If we combine the first two and the last two steps we get 3 stages:

Encode input : break input text into tokens, create a dictionary (vocab) of these tokens and remap each token into a unique id in that dictionary.
Generate translation : take input numbers, run them through a pre-trained machine learning model which predicts the best translation, and return output numbers.
Decode output : take output numbers, look them up in the target language dictionary, convert them back to text, and finally merge the converted tokens into the translated sentence.

The second stage may return one or several possible translations. In the case of the latter the caller then can choose the most suitable outcome. In this article I will refer to the beam search algorithm , which is one of the ways multiple possible results are searched for. And the size of the beam refers to how many results are returned.

If there is only one result that's requested, the model will choose the one with the highest likelihood probability. If multiple results are requested it will return those results sorted by their probabilities.

Note that this same idea applies to the majority of NLP tasks, and not just translation.

Tokenization

Early systems tokenized sentences into words and punctuation marks. But since many languages have hundreds of thousands of words, it is very taxing to work with huge vocabularies, as it dramatically increases the compute resource requirements and the length of time to complete the task.

As of 2020 there are quite a few different tokenizing methods, but most of the recent ones are based on sub-word tokenization - that is instead of breaking input text down into words, these modern tokenizers break the input text down into word segments and letters, using some kind of training to obtain the most optimal tokenization.

Let's see how this approach helps to reduce memory and computation requirements. If we have an input vocabulary of 6 common words: go, going, speak, speaking, sleep, sleeping - with word-level tokenization we end up with 6 tokens. However, if we break these down into: go, go-ing, speak, speak-ing, etc., then we have only 4 tokens in our vocabulary: go, speak, sleep, ing. This simple change made a 33% improvement! Except, the sub-word tokenizers don't use grammar rules, but they are trained on massive text inputs to find such splits. In this example I used a simple grammar rule as it's easy to understand.

Another important advantage of this approach is when dealing with input text words, that aren't in our vocabulary.
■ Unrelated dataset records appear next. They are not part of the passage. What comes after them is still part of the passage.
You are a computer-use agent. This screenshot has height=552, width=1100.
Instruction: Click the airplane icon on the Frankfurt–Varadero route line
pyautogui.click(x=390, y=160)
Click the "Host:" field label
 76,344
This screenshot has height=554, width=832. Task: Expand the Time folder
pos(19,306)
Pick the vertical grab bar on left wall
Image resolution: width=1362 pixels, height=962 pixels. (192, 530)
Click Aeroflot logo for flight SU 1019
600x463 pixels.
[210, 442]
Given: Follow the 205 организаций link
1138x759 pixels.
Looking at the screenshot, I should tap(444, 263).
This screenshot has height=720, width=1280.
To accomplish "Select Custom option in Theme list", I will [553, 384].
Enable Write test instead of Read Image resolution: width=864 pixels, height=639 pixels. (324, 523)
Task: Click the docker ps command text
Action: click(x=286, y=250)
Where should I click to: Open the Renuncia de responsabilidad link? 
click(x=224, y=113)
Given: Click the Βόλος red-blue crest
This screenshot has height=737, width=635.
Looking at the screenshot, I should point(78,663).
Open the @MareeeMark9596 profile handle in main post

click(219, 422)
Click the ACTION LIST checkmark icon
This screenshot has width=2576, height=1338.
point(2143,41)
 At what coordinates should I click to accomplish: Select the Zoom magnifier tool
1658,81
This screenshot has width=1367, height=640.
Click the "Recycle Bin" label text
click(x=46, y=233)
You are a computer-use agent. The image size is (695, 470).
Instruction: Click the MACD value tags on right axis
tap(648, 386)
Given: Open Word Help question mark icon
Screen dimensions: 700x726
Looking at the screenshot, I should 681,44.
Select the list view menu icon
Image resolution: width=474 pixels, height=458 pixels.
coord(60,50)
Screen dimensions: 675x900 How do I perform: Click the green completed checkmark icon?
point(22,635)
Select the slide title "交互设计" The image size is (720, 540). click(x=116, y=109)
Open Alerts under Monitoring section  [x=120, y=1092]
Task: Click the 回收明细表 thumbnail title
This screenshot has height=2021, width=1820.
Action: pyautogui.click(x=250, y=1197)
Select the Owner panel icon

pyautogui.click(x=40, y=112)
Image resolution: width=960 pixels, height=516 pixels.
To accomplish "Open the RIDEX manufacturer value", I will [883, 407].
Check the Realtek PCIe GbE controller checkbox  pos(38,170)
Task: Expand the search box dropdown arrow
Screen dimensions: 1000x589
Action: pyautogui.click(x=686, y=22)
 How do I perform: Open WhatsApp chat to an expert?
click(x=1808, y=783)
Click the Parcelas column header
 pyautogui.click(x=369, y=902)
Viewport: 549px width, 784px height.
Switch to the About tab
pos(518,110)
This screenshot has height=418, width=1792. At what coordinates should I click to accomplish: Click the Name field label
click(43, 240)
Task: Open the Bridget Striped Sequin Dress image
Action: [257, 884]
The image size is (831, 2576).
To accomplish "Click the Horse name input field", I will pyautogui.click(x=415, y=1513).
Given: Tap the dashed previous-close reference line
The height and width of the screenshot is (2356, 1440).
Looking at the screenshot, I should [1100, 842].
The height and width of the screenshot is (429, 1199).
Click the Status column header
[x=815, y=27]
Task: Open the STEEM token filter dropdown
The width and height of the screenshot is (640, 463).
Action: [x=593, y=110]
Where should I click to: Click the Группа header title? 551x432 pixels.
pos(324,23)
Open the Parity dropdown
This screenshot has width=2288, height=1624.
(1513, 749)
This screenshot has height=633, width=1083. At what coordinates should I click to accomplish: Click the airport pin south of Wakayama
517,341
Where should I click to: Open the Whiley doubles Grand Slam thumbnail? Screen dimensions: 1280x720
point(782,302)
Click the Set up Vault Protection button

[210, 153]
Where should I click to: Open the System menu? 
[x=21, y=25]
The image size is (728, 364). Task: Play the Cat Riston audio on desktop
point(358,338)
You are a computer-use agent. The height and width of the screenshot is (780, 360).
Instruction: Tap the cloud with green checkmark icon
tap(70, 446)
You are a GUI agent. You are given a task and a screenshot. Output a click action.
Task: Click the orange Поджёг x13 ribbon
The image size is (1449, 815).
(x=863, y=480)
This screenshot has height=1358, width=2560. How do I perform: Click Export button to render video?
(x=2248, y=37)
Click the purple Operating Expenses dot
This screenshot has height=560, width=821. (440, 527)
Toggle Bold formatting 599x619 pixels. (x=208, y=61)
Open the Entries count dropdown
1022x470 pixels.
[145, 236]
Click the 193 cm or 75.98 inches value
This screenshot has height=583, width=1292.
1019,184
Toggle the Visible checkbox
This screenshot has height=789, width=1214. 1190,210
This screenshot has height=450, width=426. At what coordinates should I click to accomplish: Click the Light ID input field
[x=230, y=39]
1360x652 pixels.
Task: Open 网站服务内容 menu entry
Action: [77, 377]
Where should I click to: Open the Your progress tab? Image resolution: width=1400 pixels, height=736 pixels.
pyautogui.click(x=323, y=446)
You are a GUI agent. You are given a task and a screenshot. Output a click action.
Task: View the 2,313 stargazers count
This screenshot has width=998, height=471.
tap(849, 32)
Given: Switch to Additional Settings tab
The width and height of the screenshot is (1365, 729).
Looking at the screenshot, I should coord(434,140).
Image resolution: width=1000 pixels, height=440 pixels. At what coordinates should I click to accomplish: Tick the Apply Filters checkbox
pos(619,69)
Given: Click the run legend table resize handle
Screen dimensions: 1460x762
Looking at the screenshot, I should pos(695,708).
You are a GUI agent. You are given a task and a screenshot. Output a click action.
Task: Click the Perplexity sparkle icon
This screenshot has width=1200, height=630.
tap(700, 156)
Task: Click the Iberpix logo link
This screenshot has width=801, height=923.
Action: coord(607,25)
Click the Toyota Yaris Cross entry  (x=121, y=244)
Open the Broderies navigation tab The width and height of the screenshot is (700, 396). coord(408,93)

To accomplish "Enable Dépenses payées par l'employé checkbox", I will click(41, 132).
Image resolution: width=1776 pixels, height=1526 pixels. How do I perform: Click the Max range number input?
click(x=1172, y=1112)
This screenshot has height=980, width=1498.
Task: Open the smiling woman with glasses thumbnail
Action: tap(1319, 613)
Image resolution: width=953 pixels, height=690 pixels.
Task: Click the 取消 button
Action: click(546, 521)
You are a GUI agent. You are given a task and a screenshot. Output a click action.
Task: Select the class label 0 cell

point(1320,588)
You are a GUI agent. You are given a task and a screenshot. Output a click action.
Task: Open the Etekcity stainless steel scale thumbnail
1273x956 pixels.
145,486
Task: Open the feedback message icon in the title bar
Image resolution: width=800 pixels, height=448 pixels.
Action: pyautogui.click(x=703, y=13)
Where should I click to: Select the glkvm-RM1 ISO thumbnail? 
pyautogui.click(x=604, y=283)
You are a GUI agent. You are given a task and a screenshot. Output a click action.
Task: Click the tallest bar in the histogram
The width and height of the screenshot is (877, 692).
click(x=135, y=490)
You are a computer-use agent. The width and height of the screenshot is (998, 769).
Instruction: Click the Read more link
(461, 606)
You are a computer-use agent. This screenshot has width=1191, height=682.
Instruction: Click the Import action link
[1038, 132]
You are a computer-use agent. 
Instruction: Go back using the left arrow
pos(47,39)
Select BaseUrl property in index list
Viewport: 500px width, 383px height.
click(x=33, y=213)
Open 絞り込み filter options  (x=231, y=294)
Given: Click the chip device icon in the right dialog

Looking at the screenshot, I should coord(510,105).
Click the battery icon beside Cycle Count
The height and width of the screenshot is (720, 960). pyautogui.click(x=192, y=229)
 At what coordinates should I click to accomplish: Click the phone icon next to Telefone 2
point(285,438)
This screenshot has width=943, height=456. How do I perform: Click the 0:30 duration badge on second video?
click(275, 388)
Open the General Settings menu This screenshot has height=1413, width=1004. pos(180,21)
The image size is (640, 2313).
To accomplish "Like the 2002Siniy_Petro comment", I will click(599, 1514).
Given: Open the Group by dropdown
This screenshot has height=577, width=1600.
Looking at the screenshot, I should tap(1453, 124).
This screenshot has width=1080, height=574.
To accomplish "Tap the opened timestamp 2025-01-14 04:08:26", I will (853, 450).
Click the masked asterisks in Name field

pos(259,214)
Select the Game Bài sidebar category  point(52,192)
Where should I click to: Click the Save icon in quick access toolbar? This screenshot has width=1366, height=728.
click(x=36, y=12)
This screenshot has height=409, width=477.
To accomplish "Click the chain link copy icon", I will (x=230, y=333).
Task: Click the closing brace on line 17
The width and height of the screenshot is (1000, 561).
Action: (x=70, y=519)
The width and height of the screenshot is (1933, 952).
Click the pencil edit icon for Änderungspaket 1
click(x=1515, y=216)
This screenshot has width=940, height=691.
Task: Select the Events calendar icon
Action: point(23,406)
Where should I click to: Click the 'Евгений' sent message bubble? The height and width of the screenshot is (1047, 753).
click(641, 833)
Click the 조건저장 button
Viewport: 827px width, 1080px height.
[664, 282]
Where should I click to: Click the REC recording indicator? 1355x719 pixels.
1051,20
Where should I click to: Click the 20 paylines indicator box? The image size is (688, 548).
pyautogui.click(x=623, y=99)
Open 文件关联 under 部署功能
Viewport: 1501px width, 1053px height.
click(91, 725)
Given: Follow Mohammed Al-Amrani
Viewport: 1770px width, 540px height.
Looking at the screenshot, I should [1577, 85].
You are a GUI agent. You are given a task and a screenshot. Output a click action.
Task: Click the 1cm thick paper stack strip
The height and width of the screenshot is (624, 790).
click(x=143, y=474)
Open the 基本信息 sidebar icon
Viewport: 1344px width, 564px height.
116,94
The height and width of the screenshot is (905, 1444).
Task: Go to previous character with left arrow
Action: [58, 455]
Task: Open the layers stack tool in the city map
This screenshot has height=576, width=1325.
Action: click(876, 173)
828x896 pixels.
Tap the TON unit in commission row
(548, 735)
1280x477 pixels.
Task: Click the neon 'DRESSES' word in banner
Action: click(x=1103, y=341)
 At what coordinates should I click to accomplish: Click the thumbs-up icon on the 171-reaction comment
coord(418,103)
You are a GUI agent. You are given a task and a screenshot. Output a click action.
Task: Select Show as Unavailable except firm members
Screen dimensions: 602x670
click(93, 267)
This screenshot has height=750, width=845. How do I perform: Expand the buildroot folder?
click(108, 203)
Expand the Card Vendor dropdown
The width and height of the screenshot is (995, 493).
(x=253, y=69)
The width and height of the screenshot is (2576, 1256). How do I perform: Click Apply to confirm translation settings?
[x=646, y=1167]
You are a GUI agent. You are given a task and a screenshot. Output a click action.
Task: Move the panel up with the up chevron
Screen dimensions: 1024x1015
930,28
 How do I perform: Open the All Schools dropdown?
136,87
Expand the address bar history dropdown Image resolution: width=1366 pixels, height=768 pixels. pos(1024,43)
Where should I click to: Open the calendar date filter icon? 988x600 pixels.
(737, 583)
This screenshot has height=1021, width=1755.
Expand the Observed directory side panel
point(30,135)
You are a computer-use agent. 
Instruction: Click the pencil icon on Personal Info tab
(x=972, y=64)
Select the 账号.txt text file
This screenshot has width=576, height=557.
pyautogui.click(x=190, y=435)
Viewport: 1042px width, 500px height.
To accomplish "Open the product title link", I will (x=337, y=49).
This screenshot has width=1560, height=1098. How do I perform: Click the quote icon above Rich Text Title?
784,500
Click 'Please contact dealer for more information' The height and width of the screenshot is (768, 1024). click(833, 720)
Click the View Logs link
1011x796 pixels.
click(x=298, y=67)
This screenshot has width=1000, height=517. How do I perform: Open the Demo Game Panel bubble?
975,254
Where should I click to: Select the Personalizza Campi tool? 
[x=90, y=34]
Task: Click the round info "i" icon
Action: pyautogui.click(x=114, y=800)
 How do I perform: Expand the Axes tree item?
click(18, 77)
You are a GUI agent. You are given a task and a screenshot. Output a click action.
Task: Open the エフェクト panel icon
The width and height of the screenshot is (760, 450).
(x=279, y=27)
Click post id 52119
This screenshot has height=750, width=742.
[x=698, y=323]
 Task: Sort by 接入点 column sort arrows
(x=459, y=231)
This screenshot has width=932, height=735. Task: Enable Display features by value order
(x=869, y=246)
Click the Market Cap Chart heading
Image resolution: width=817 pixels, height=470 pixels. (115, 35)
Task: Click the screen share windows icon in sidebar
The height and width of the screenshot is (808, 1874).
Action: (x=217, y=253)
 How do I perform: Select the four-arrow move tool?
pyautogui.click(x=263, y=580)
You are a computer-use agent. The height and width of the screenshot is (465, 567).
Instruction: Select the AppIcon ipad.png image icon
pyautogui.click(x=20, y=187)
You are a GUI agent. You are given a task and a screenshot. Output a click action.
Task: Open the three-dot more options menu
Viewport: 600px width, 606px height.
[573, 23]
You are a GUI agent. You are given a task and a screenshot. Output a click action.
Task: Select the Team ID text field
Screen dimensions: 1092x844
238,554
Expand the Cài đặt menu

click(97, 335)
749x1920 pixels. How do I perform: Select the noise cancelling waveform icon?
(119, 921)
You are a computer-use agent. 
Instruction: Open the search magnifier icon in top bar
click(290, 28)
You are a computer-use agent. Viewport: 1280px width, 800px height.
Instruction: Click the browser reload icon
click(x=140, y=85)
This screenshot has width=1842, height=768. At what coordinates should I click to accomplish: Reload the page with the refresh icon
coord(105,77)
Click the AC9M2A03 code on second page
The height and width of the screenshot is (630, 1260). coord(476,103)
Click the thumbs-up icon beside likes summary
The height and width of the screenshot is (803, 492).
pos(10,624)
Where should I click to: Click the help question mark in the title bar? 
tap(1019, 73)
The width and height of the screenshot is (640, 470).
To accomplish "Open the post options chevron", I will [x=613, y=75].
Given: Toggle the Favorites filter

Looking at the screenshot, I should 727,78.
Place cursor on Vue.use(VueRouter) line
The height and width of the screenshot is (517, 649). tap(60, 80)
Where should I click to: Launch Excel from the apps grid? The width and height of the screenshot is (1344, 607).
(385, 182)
For example, let's say our system encounters the word grokking (*), which can't be found in its vocabulary. If we split it into `grokk'-'ing', then the machine learning model might not know what to do with the first part of the word, but it gets a useful insight that 'ing' indicates a continuous tense, so it'll be able to produce a better translation. In such situation the tokenizer will split the unknown segments into segments it knows, in the worst case reducing them to individual letters.

footnote: to grok was coined in 1961 by Robert A. Heinlein in "Stranger in a Strange Land": to understand (something) intuitively or by empathy.

There are many other nuances to why the modern tokenization approach is much more superior than simple word tokenization, which won't be covered in the scope of this article. Most of these systems are very complex to how they do the tokenization, as compared to the simple example of splitting ing endings that was just demonstrated, but the principle is similar.

Tokenizer porting

The first step was to port the encoder part of the tokenizer, where text is converted to ids. The decoder part won't be needed until the very end.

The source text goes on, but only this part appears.